■ **Excerpted passage**:
Alex Kaprovsky in Red Flag / PHOTO COURTESY TRIBECA FILM

Most will recognize Alex Karpovsky, director and star of the new film Red Flag, as Ray Ploshansky from the HBO hit Girls. In Red Flag, Karpovsky remains consistent with his crafted persona: arrogant and charming, smart and angry, neurotic and death-obsessed. It’s no wonder that he’s been compared to Woody Allen; Karpovsky might substitute jazz trumpet intros in his movie for hipster indie horn sections, but the similarity is hard to miss.

Alex Kaprovsky in Red Flag / PHOTO COURTESY TRIBECA FILM

Red Flag, Karpovsky’s fifth directorial effort, is a budget road-trip film with a meta twist; Alex Karpovsky plays independent filmmaker Alex Karpovsky. The character is promoting his movie Woodpecker (also the name of the real-life Karpovsky’s second film) through cities in the southern United States while nursing a post-breakup depression. Such a conceit can ride dangerously close to becoming self-congratulatory, but Karpovsky keeps it under control, with other characters consistently calling him a “pussy,” or quite perceptively, “Mr. Self-Indulgent Filmmaker.” Karpovsky adds to his own self-deprecating portrait when his character, in an effort to describe his filmmaking talents, tries to find a synonym for “gifted” on  He settles on “adroit.”

■ **Records provided**:

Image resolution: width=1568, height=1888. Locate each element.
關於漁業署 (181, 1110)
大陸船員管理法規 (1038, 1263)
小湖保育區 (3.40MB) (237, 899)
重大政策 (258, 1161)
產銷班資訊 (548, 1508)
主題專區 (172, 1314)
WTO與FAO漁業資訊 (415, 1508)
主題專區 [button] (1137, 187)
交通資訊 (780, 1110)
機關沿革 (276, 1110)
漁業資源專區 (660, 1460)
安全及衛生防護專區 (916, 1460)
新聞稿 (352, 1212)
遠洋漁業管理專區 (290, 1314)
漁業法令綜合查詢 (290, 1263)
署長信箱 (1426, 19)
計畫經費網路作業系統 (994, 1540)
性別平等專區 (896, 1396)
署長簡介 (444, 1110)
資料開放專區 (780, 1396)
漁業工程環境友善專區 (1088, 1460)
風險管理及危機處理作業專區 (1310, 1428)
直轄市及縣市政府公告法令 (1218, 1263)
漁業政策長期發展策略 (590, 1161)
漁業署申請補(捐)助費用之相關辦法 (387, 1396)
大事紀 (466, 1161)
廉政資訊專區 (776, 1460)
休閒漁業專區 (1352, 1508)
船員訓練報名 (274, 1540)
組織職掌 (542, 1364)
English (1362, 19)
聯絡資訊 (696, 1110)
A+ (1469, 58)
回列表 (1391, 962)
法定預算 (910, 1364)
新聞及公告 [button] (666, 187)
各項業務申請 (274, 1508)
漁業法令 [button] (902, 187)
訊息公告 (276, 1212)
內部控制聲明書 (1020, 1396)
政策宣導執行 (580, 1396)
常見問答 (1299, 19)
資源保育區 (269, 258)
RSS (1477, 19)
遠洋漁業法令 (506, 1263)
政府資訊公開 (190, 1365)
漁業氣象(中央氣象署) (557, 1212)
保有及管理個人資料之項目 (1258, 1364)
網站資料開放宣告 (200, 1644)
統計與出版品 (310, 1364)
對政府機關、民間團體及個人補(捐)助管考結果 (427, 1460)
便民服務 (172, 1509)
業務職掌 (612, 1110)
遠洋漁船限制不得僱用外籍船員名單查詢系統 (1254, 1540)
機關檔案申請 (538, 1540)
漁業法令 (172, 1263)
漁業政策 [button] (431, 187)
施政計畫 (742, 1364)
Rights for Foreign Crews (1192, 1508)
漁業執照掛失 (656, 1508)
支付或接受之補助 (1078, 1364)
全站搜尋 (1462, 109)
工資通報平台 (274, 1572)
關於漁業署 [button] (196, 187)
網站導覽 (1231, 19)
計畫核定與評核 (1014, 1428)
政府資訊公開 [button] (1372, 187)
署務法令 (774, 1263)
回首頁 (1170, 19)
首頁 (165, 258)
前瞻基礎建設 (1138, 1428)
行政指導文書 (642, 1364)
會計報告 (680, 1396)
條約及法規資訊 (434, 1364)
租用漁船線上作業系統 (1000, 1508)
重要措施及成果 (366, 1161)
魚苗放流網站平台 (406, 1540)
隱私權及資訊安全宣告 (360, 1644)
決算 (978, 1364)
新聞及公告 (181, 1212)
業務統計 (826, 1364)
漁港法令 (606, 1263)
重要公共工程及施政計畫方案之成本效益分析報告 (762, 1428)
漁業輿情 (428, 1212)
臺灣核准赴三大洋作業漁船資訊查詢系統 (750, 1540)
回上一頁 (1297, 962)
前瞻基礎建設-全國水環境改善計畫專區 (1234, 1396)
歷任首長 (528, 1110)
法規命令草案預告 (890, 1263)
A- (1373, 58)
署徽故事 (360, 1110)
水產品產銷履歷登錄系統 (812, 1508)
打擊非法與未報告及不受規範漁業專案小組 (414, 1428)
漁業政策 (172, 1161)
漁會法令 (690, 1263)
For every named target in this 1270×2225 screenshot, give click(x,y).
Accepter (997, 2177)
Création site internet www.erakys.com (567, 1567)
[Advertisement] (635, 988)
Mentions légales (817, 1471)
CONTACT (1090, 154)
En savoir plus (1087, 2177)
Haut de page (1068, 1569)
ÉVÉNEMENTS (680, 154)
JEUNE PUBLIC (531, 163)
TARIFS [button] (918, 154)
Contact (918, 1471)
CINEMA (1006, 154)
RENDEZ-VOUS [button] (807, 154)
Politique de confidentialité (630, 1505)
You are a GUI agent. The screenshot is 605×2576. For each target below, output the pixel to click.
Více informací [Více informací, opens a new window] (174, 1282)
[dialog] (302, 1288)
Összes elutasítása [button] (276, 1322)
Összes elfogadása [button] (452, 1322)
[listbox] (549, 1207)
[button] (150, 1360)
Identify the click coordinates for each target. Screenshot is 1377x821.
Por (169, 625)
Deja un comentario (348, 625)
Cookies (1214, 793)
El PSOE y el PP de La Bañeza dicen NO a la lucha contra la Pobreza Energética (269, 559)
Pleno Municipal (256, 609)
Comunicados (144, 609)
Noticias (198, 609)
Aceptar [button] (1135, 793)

■ **Complete the following**:
1) Reproduce verbatim the portion of the Red Flag review from "Most will recognize" up to and including "hard to miss.".
2) Continue the Red Flag review from the point at which it stops.

■ **Written responses**:
1)
Most will recognize Alex Karpovsky, director and star of the new film Red Flag, as Ray Ploshansky from the HBO hit Girls. In Red Flag, Karpovsky remains consistent with his crafted persona: arrogant and charming, smart and angry, neurotic and death-obsessed. It’s no wonder that he’s been compared to Woody Allen; Karpovsky might substitute jazz trumpet intros in his movie for hipster indie horn sections, but the similarity is hard to miss.

2)
While the road-trip plot is by nature a meandering one, the film does at times veer too far off course. Some scenes tend to go on too long or descend into mini-Judd Apatow sketches. Karpovsky and his trip companion Henry (Onur Tuckel) discuss oral sex and female circumcision to a point where the humour dissipates and the journey comes to a halt. Similarly, when the two female leads (Jennifer Prediger and Caroline White) get into a hair-pulling catfight, the characters lose nuance and the production falls into farce. Red Flag’s comedy is at its best when the film portrays honest emotion. The funniest moments are actually when Karpovsky is crying; his sadness is awkward, slightly humiliating, and hilarious.

Red Flag’s filming is done without much elaboration; most scenes consist of only one or two separate shots. Such simplicity gives the film a certain do-it-yourself vibe that makes the project all the more impressive. That such a low-budget film can effectively play with the tensions between fact, fiction, and existential dread — and do it all with a satisfyingly self-conscious smirk — is a testament to the capabilities of independent filmmaking.